Though Venezuela has paid off its loans to the two international lending organisations, Mr Chavez's announcement that he intends to quit the organisations is powerfully symbolic. It is likely to lead to other smaller nations to question their membership and demand a greater say in the organisations' policies.

"We will no longer have to go to Washington, nor to the IMF, nor to the World Bank, not to anyone," said Mr Chavez. "I want to formalise our exit from the World Bank and the IMF."

Despite Venezuela's close trading relationship with the US over oil - it is the fourth largest supplier of crude in the United States - Mr Chavez has long been critical of US interference in Latin America, be it political, military or economic. He has long derided the IMF and the World Bank for being controlled by US and Western interests and has said their policies of tight budget controls, privatisation and open markets have benefited foreign companies while leaving much of Latin America in grinding poverty.

Venezuela recently repaid its remaining debts to the World Bank five years ahead of schedule and paid off its debts to the IMF shortly after Mr Chavez first took office in 1999. He has steadily worked to provide alternative forms of credit and financial support for countries in the region, backed up by Venezuela's oil wealth. He has referred to such a project as the "Bank of the South". He has also invested millions of dollars on social programmes inside Venezuela that have reduced poverty and increased access to education and healthcare.

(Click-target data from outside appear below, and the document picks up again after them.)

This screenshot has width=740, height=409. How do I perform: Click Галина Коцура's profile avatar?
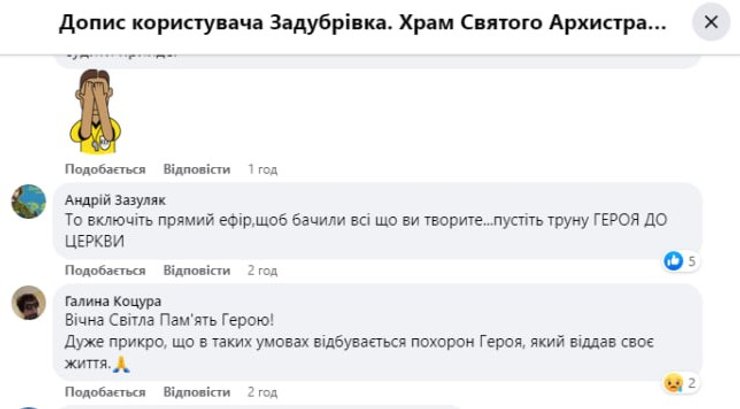28,302
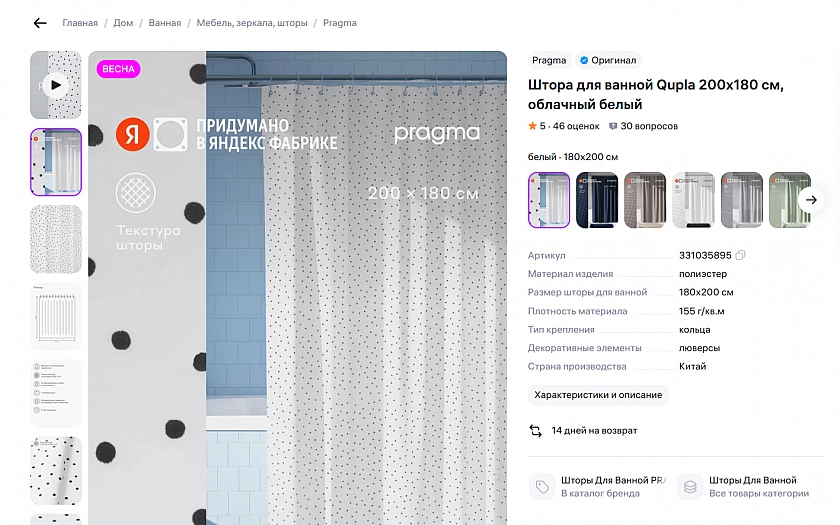Click the Оригинал verified badge
The width and height of the screenshot is (840, 525).
pos(608,60)
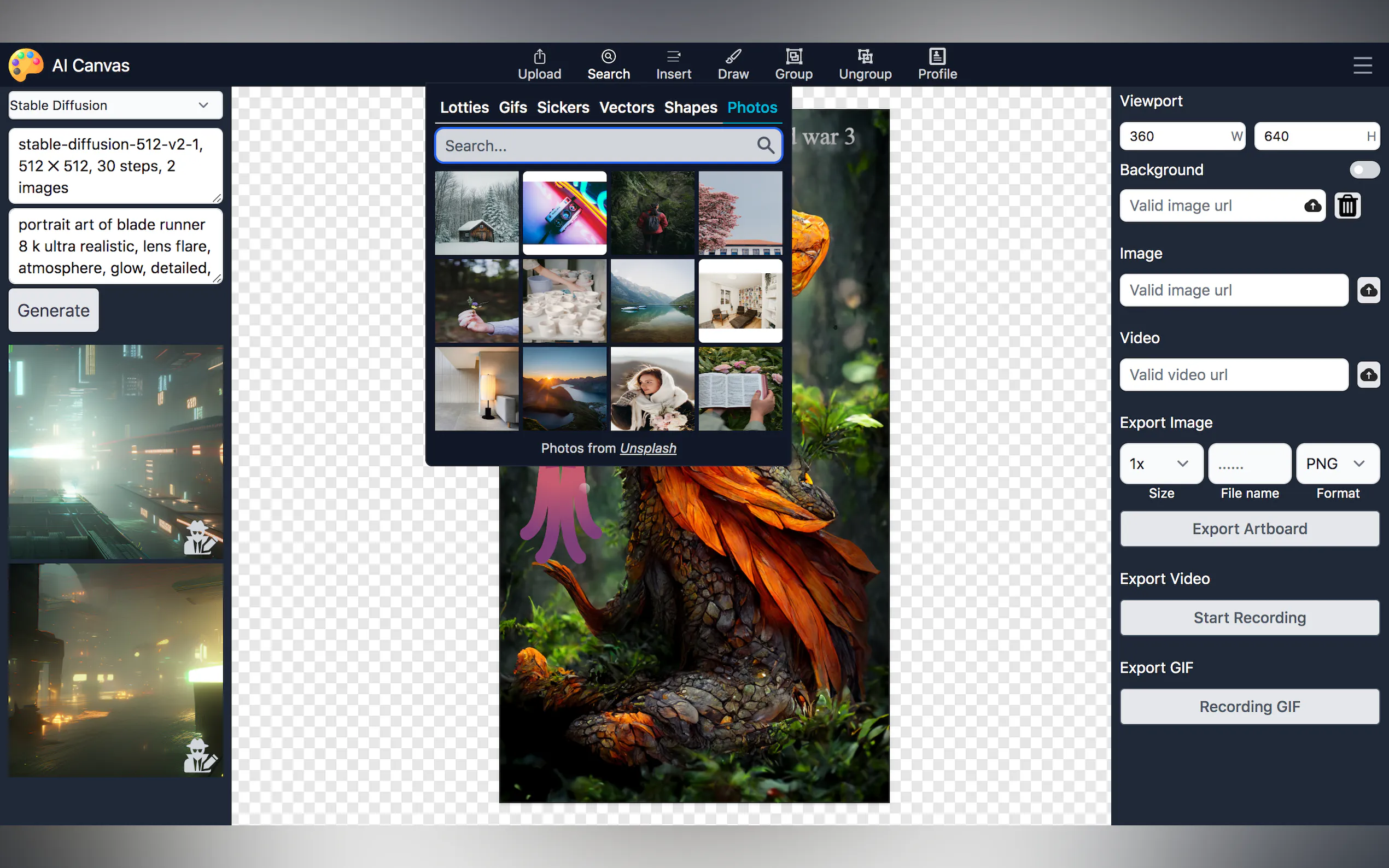Switch to the Vectors tab
The image size is (1389, 868).
pos(626,107)
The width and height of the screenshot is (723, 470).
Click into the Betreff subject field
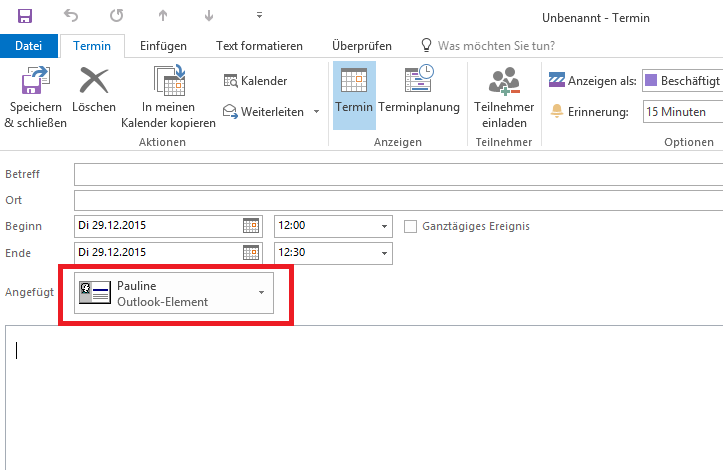[x=398, y=174]
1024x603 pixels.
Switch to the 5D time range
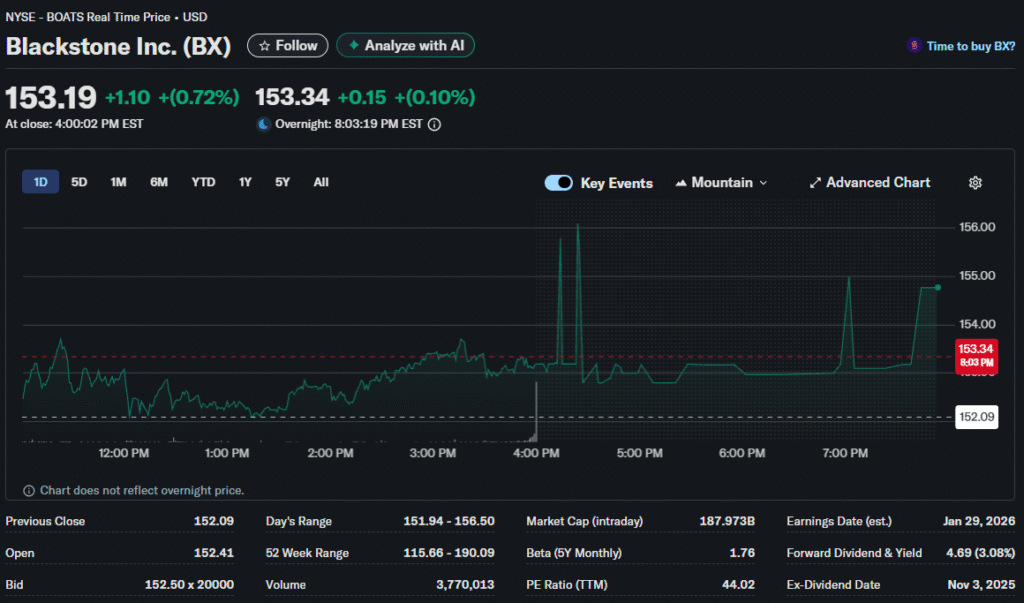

Mark Weisbrot, director of the Washington-based Centre for Economic Policy Research, which studied Venezuela's economy, said Mr Chavez was likely driven by several factors, one of which was the IMF's support of those involved in a 2002 coup which briefly led to his ousting. "The IMF is not really an independent actor," said Mr Weisbrot. "I don't think there's anyone in this town who would tell you with a straight face that it is not controlled by the US Treasury. There was no reason for Venezuela to remain a member... I think it's possible that other countries will pull out."

Mr Chavez made his announcement on Monday, a day after criticising the lending organisations during a meeting with leaders from Bolivia, Nicaragua, Cuba and Haiti. He predicted that "sooner or later, those institutions will fall due to their own weight".

On Monday, Mr Chavez announced that some of the world's largest oil companies would lose operational control over projects in the Orinoco Belt reserve in Venezuela. Britain's BP, the United States' ConocoPhillips, Chevron and Exxon Mobil, Norway's Statoil and France's Total agreed to obey a decree to transfer operational control. The move came a year after the Bolivian President Evo Morales took control of his country's gas fields.

"President Chavez has ordered us to take full control over the sovereignty of our oil, and we are doing that today," said Venezuela's Oil Minister Rafael Ramirez.